Touchstone Diabetes Center

Our goal in the Touchstone Diabetes Center is to study the cells and tissues that are affected by diabetes or its co-morbidities to improve diagnosis, treatment, and prevention of the major types of diabetes. Highly integrated efforts of several research groups contribute towards a multipronged approach aimed towards a better understanding of the cellular and systemic physiological responses to metabolic dysregulation. We work very closely with our colleagues in the Division of Hypothalamic Research, the Center for Human Nutrition and the Simmons Cancer Center.  The goal is to elucidate the key molecular pathways that lead to the development of Type I and Type II diabetes.  The strength of the Center relies on the ability to study these pathways at the cellular level, to translate these findings into genetic models in rodents and the ability to rapidly implement the results into clinical trials.

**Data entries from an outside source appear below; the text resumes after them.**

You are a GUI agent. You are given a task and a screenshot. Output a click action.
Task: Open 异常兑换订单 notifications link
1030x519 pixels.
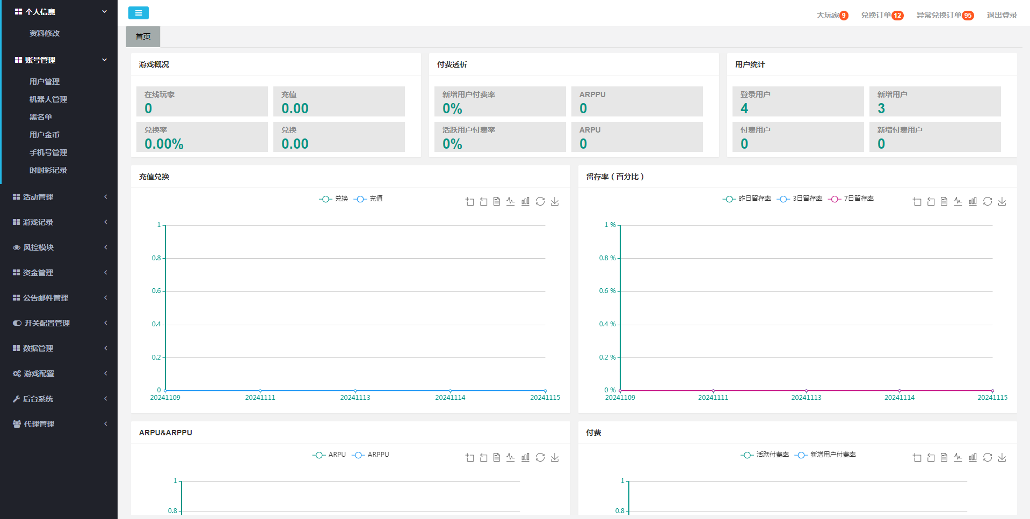944,15
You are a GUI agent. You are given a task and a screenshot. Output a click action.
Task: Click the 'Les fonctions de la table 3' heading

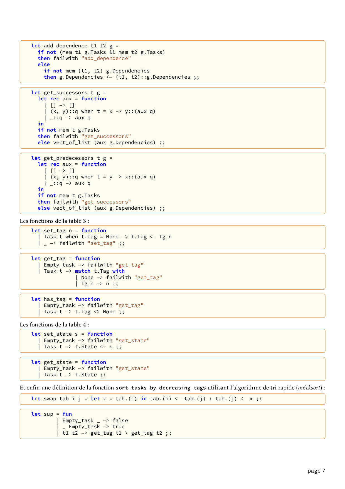[54, 221]
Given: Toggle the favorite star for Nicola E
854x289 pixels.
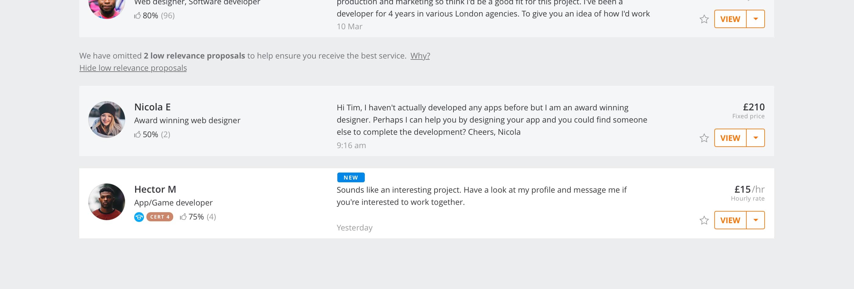Looking at the screenshot, I should [704, 138].
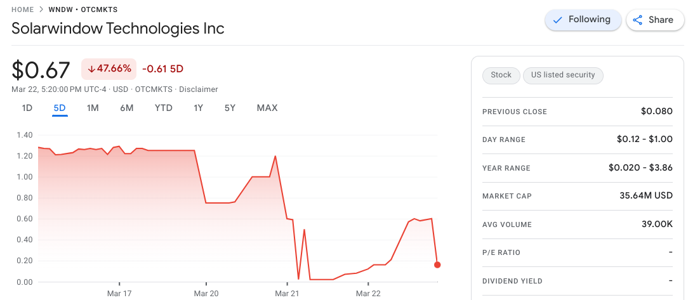This screenshot has width=688, height=300.
Task: Switch chart to 1D range
Action: click(x=27, y=108)
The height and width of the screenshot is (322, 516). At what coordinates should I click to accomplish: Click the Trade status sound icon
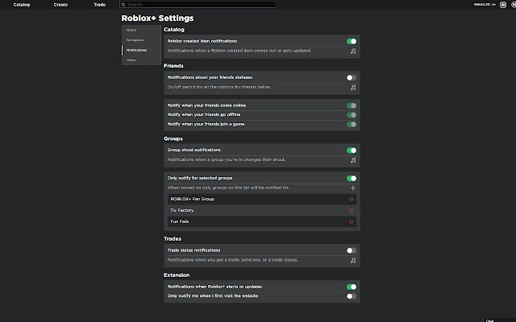[352, 261]

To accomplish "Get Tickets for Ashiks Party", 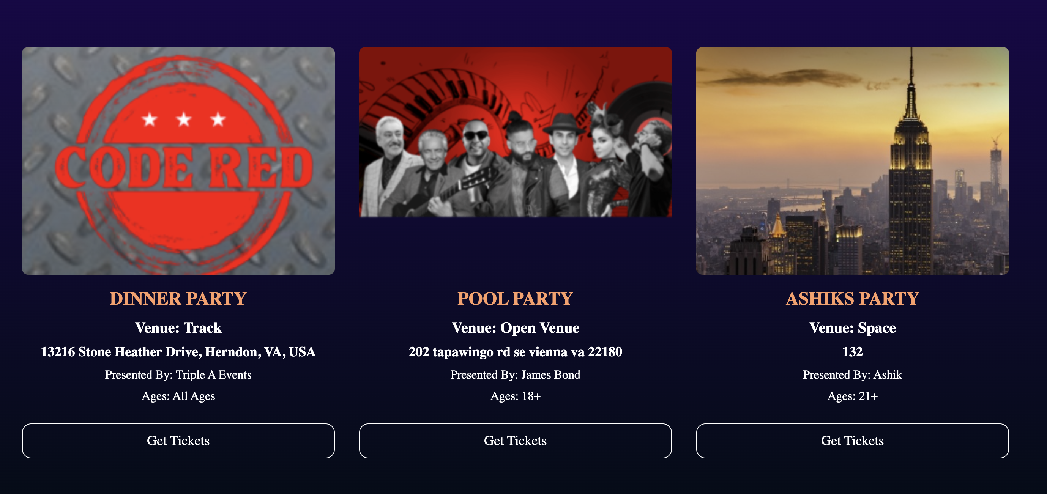I will pyautogui.click(x=852, y=441).

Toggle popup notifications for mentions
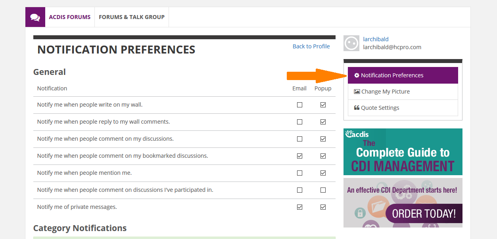(323, 173)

In the area of Type I diabetes, we are working on several preclinical models of b cell destruction.  In this type of diabetes, b cells in the pancreas -- which usually produce insulin -- are destroyed by the body’s own defense system.  We have developed valuable models of this disease.  Some of these models allow us to closely monitor the regeneration process, during which we can interfere pharmacologically as well as genetically to optimize conditions for maximal b cell recovery. Another critical cell type in islets, the a cell, is an important contributor towards hyperglycemia in the diabetic state due to unopposed secretion of glucagon in the absence of insulin. We want to better understand the role of glucagon in the diabetic state and determine whether there is room for a pharmacological intervention of glucagon signaling. Behavioral strategies to improve glycemic control in adolescent patients with Type 1 diabetes is also an area of local strength 

In the area of Type II diabetes, our main focus is on adipose tissue and its precursor cells. Type II diabetes is a metabolic disorder characterized by insulin resistance, relative insulin deficiency, hyperglycemia, dyslipidemia and is often associated with obesity.  Because of these factors, adipocyte physiology and the study of adipocyte-derived hormones and their impact on systemic insulin sensitivity comprise a key theme in our research efforts. Why does an increase in fat mass lead to increased risks for the development of diabetes, cardiovascular disease and cancer? How does the sexually dimorphic fat distribution (“male pattern” obesity vs. “female pattern” obesity) relate to differential susceptibility to disease? What constitutes a healthy fat pad? What are the critical lipids that mediate insulin resistance and inflammation? In this context, we focus on sphingolipids which include ceramide and sphingosine derivatives and explore their role in metabolic homeostasis. In this context, we also study non-adipocyte cells within adipose tissue and their relationship to insulin resistance and systemic inflammation in both rodent and human models.